SUMMARY - Pilot Projects and Promising Models: What’s Actually Working?
A city launches a pilot program diverting mental health calls from police to civilian crisis teams, and after eighteen months the data shows fewer use-of-force incidents, faster response times, and higher satisfaction from families in crisis - yet when funding decisions come, the program's budget is cut while police overtime increases. A neighbourhood implements a violence interruption program using credible messengers from the community to mediate disputes before they become shootings, and gun violence drops thirty percent - but when the messengers seek expansion to neighbouring areas, they are told the evidence is not yet sufficient. A school district pilots restorative justice as alternative to suspension, sees disciplinary referrals and recidivism drop dramatically, yet when teachers in other schools ask to implement the approach, they learn the pilot will not be expanded. A jurisdiction tests a program connecting people released from jail to housing and employment support, and reincarceration rates fall by half - but the program remains small while prison budgets grow. Promising models for community safety exist. They have been piloted, evaluated, and proven. The question is not whether alternatives work but why proven alternatives remain pilots while failed conventional approaches remain defaults.
The Case for Scaling What Works
Advocates for scaling successful pilots argue that evidence should drive policy, that proven programs deserve expansion, and that continuing to fund ineffective approaches while leaving effective ones small is irrational.
We know what works. Decades of pilots, demonstrations, and evaluations have identified programs that reduce crime, prevent violence, improve outcomes, and cost less than conventional approaches. The knowledge exists. What lacks is will to act on it.
Pilots that work should become policy. The purpose of piloting is to test whether approaches work before implementing them widely. When pilots succeed, implementation should follow. Endless piloting of proven programs while conventional approaches continue regardless of evidence represents policy failure.
Cost-effectiveness demands scaling.

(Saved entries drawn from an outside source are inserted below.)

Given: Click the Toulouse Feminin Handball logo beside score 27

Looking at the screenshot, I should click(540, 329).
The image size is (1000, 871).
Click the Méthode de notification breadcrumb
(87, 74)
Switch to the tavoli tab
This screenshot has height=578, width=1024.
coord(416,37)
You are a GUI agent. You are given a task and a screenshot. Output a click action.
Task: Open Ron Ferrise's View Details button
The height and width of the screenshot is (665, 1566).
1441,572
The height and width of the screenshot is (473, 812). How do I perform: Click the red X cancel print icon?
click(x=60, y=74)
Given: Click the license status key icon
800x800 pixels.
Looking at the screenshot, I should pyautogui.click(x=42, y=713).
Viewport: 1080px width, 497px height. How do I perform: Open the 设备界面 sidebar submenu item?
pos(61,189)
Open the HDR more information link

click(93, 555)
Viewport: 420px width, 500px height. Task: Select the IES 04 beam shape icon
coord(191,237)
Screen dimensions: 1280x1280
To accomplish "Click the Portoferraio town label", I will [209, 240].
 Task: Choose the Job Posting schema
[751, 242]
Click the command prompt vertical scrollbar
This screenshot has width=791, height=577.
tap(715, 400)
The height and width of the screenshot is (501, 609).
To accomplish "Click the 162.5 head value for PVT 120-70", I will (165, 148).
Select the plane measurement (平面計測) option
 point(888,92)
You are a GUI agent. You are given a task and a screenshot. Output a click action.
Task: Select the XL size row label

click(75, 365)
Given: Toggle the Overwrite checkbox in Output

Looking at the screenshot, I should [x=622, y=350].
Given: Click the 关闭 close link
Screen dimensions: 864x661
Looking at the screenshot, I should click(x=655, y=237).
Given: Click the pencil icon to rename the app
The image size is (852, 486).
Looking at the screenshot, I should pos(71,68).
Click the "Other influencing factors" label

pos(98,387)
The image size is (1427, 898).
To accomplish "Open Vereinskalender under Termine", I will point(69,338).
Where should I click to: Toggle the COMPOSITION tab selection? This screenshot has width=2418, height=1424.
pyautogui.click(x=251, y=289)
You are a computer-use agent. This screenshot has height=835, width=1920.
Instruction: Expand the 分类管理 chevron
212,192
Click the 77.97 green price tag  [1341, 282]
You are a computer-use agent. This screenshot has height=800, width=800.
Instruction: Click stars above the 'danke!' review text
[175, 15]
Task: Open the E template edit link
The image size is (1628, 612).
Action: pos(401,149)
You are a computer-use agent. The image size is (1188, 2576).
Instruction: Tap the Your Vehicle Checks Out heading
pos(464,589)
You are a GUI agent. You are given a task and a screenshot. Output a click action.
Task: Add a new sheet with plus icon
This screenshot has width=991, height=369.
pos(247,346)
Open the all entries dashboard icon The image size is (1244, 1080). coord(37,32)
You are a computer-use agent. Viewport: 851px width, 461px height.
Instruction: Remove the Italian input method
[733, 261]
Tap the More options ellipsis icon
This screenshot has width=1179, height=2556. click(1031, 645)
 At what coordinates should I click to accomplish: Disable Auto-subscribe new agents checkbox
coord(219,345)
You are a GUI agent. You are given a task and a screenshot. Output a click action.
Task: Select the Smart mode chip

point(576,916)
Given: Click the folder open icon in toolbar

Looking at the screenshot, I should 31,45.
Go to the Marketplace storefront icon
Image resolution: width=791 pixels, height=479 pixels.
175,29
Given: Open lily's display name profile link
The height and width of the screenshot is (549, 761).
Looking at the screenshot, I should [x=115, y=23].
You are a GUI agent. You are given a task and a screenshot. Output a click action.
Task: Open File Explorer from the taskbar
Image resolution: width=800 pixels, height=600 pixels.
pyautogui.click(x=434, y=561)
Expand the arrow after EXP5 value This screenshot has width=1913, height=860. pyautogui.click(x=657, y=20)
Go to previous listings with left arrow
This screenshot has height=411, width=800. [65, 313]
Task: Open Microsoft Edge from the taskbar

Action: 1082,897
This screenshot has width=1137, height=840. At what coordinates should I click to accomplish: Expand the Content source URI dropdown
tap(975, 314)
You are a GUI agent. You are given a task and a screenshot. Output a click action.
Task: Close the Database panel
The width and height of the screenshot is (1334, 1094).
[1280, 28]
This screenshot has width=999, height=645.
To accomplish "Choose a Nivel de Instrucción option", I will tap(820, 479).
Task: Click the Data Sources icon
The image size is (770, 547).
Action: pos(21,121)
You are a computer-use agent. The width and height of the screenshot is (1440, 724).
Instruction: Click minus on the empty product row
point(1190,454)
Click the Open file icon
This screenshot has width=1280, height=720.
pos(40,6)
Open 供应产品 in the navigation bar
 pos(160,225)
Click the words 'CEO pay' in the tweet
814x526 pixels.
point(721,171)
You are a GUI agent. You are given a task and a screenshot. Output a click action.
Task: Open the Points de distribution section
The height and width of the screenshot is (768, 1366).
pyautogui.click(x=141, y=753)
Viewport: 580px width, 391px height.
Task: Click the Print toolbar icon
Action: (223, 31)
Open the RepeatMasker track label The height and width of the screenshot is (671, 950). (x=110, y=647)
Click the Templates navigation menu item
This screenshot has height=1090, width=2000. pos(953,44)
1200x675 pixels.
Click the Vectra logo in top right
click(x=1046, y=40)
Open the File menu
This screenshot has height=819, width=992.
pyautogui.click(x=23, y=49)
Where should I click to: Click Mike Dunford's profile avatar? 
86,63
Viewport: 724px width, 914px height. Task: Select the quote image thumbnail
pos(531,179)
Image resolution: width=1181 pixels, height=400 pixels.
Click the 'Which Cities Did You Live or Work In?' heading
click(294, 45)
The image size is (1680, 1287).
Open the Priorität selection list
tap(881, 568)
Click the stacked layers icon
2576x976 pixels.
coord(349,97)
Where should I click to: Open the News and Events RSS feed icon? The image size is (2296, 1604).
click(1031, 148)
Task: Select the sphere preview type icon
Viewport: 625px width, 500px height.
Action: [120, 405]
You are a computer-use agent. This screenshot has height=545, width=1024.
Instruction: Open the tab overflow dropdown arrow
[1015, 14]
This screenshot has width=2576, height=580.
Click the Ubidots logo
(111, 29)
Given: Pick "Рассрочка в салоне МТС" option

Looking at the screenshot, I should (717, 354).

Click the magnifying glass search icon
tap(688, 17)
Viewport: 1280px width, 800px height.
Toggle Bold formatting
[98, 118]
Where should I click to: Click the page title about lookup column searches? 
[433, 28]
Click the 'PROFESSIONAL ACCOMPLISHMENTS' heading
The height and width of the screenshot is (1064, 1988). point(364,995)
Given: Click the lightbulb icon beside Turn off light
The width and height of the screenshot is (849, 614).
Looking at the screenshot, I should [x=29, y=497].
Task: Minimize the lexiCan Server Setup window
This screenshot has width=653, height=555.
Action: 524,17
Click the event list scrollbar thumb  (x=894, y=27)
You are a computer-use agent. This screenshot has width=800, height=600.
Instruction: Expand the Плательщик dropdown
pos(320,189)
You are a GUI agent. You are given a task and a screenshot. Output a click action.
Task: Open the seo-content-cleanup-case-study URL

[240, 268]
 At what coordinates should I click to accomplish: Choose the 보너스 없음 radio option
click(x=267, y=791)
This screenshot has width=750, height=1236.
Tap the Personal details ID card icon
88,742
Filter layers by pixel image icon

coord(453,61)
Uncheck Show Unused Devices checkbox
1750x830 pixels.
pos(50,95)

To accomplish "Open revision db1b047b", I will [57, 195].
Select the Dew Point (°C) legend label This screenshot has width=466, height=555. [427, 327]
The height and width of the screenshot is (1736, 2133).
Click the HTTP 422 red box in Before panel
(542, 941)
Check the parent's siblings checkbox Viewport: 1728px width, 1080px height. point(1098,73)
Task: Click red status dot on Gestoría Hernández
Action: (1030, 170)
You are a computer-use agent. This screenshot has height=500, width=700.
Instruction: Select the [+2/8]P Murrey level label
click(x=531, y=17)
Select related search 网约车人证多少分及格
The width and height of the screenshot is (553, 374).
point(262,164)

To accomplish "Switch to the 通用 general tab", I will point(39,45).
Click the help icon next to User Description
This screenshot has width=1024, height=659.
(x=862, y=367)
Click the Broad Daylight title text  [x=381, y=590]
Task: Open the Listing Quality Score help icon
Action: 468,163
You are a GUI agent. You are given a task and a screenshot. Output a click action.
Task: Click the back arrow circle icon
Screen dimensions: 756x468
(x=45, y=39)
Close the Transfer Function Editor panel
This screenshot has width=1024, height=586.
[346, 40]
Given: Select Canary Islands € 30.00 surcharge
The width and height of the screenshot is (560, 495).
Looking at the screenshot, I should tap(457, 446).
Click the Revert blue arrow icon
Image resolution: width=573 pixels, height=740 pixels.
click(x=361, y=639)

Programs that produce better outcomes at lower cost should expand while less effective, more expensive approaches should contract. Basic resource stewardship requires allocating resources to what works.
From this perspective, moving from pilot to policy requires: commitment to evidence-based decision-making; political will to shift resources from conventional to alternative approaches; overcoming institutional resistance to change; and accountability for implementing what works rather than what is familiar.
The Case for Caution in Scaling
Others argue that pilot success does not guarantee scaled success, that context matters in ways pilots may not capture, and that rushing to scale risks wasting resources on approaches that do not transfer.
Pilots succeed in part because they are pilots. Small programs with dedicated staff, intense attention, and motivated participants may not work when expanded. The enthusiasm and resources that make pilots succeed may not be replicable at scale. Scaling failures of once-promising pilots litter the field.
Context shapes effectiveness. A program that works in one city may fail in another. Community characteristics, political environment, existing services, and local factors shape what approaches succeed. Scaling assumes transferability that may not exist.
Evidence standards should be high before major investment. A single pilot or even multiple pilots may not provide sufficient evidence for large-scale resource reallocation. Rigorous evaluation over time, across contexts, with attention to unintended consequences should precede scaling.
From this perspective, moving to scale requires: multiple successful implementations across diverse contexts; rigorous evaluation with appropriate controls; attention to implementation fidelity and local adaptation; and patience with evidence development before major resource shifts.
The Political Economy of Pilots
Why pilots remain pilots often has more to do with politics than evidence.
From one view, institutional interests resist change. Police unions, prison guard unions, and organizations benefiting from current approaches resist alternatives regardless of evidence. Pilots are permitted because they are small; scaling threatens interests that pilots do not. Political economy, not evidence, explains why proven programs stay small.
From another view, democratic societies appropriately deliberate before major policy changes. Skepticism about new approaches, desire for more evidence, and concern about unintended consequences represent reasonable caution. What looks like obstruction may be appropriate democratic deliberation.
Whether failure to scale reflects institutional capture or democratic deliberation shapes how to pursue change.
The Implementation Challenge
Scaling successful pilots requires solving implementation challenges that pilots may have avoided.
From one perspective, implementation can be figured out. If we know what works, we can develop systems to implement it widely. Training, standards, monitoring, and continuous improvement can maintain quality at scale. Implementation is solvable problem.
From another perspective, implementation is the hard part. Programs work because of specific people, relationships, and contexts that cannot be replicated. Scaling often produces pale imitations of successful pilots. The magic is in the implementation details that scaling loses.
Whether quality can be maintained at scale shapes what scaling can accomplish.
The Measurement Problem
What counts as a pilot "working" is not straightforward.
From one view, rigorous outcome measurement should determine success. Randomized controlled trials, quasi-experimental designs, and validated outcome measures provide the evidence base that policy decisions require. Programs should be scaled based on strong evidence.
From another view, narrow outcome measurement may miss what matters. Programs may succeed in ways not captured by standard metrics while failing in ways that are. Community-defined success, qualitative evidence, and participant voice should inform evaluation alongside quantitative measures.
What evidence counts shapes which pilots are deemed successful.
The Question
If we know what works, why do we keep doing what does not work? If pilots succeed and are not scaled, what was the point of piloting? When violence interruption reduces shootings but remains small while police budgets grow, what are we actually trying to accomplish? When restorative justice improves outcomes but remains experimental while punishment remains default, what values are we expressing? What would it take to actually implement what we have already proven? And when evidence exists and is ignored, what does that reveal about whether evidence actually drives policy?